These problems are generally compounded for small-market teams. In his own op-ed for The Oklahoman the morning before he spoke to the press for the first time since trading both Paul George and Russell Westbrook, Presti articulated the struggles that come with operating in a city like OKC instead of NYC:

"Despite our city’s rapid rise and growth, Oklahoma City remains the second-smallest market in the NBA. While this brings many benefits, it also poses strategic challenges. Given the way the league’s system is designed, small market teams operate with significant disadvantages. There is no reason to pretend otherwise. This in no way means we cannot be extraordinarily successful — we, and several other small to mid-market teams, are our own best examples of the ability to overcome these realities. It simply means we must be thinking differently, optimistically, finding our advantages by other means."
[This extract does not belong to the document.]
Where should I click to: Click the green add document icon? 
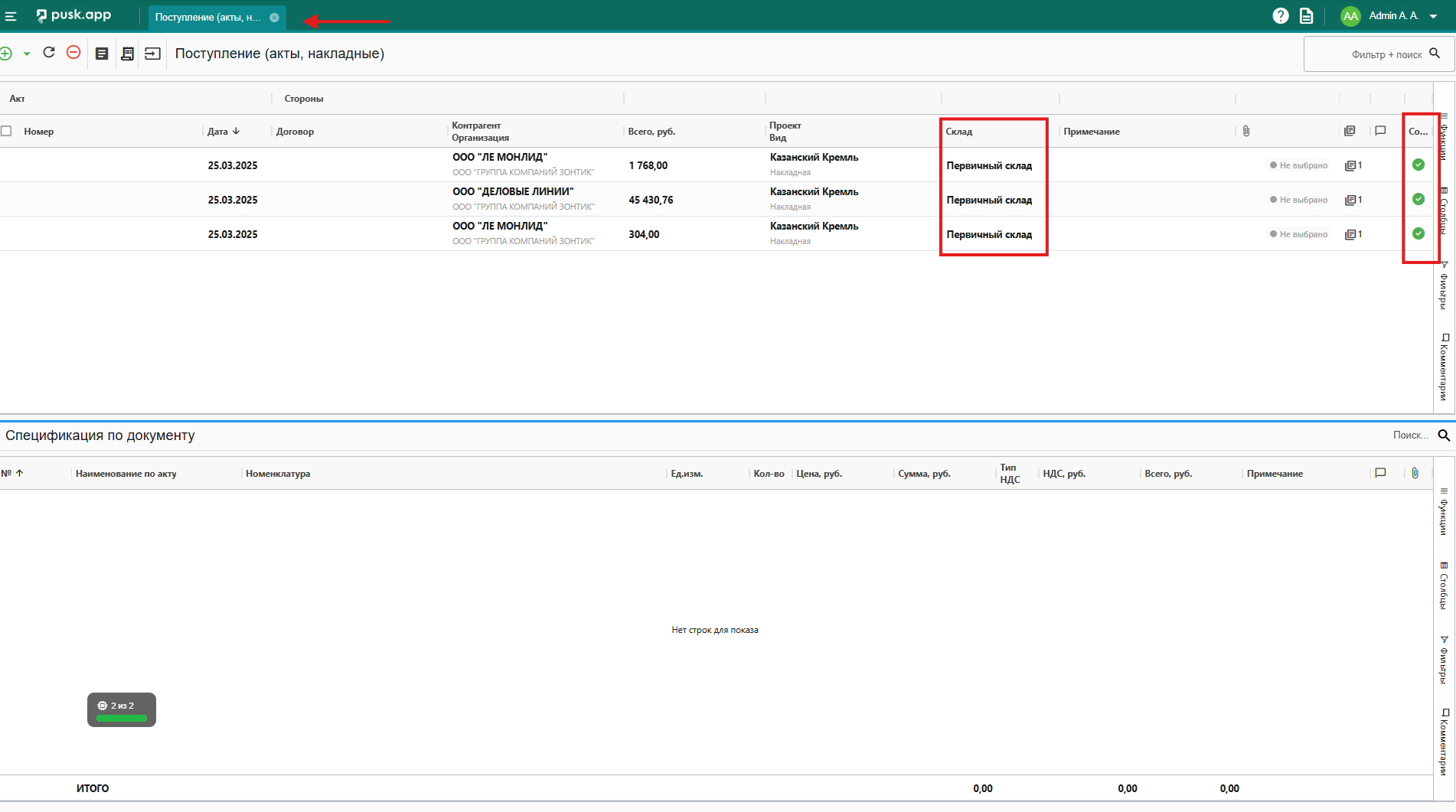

As Presti stated, his franchise is a prime example of how simply being smarter than other teams and consistently making the right decision will lead to success, small market be damned. But here’s the thing: they’re also the poster child for why small market teams might feel like they should abandon all hope when faced with the draw of Los Angeles or New York in an era filled with more player movement and power than ever before.

The only major mistake Presti has made in his time as the GM of the Thunder was trading James Harden. Yes, it was a gigantic mistake, and shouldn’t simply be brushed aside. But one truly bad decision in over a decade at the helm is still a great track record. He missed on late first-round picks like every team in the league does (other than San Antonio, the exception to everything in this article). He did, and still does, have a fascination for athletic wings who can’t shoot worth a damn. But the circumstances that led to the Thunder’s current state weren’t completely within his control.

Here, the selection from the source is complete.